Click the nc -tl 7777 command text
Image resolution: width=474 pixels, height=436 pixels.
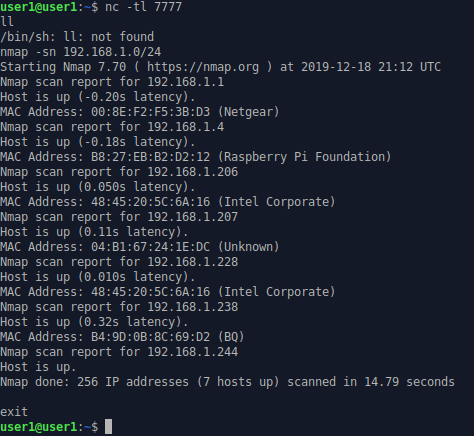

____

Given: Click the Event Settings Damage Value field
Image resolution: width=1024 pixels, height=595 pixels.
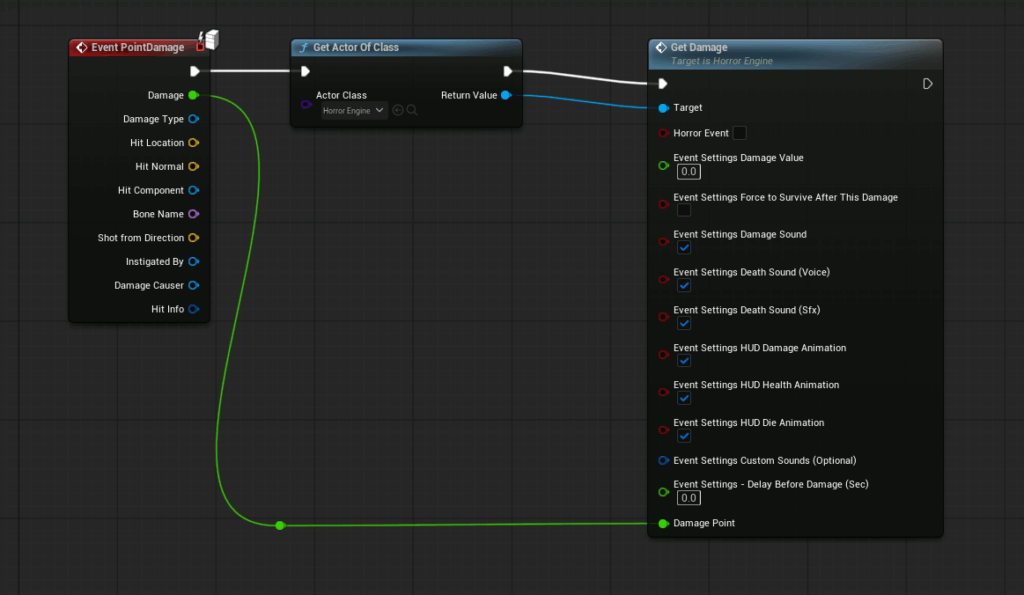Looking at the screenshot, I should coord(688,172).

____

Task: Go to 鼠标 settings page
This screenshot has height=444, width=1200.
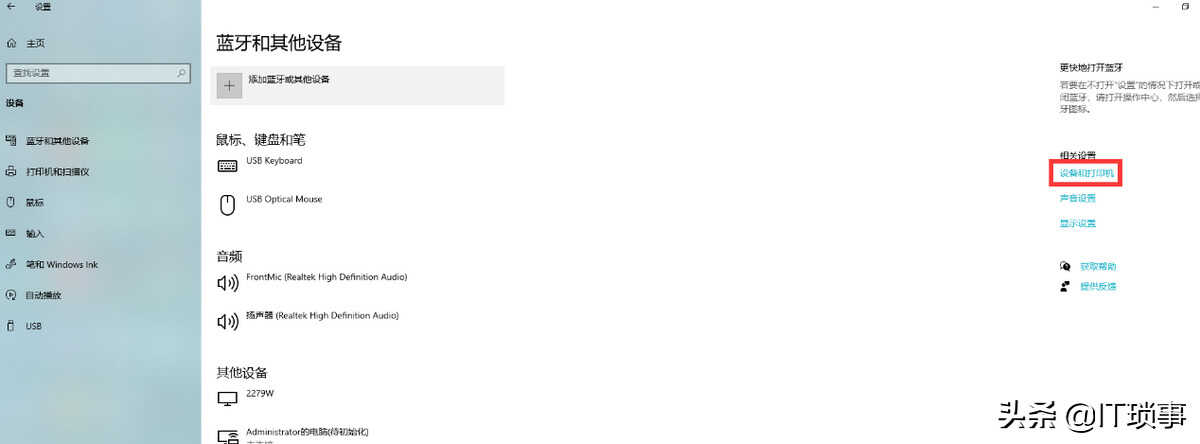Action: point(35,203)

____

Scan the data above and copy every line with "Click" in it.

Expected answer:
Click the nc -tl 7777 command text
Given: Click the Event Settings Damage Value field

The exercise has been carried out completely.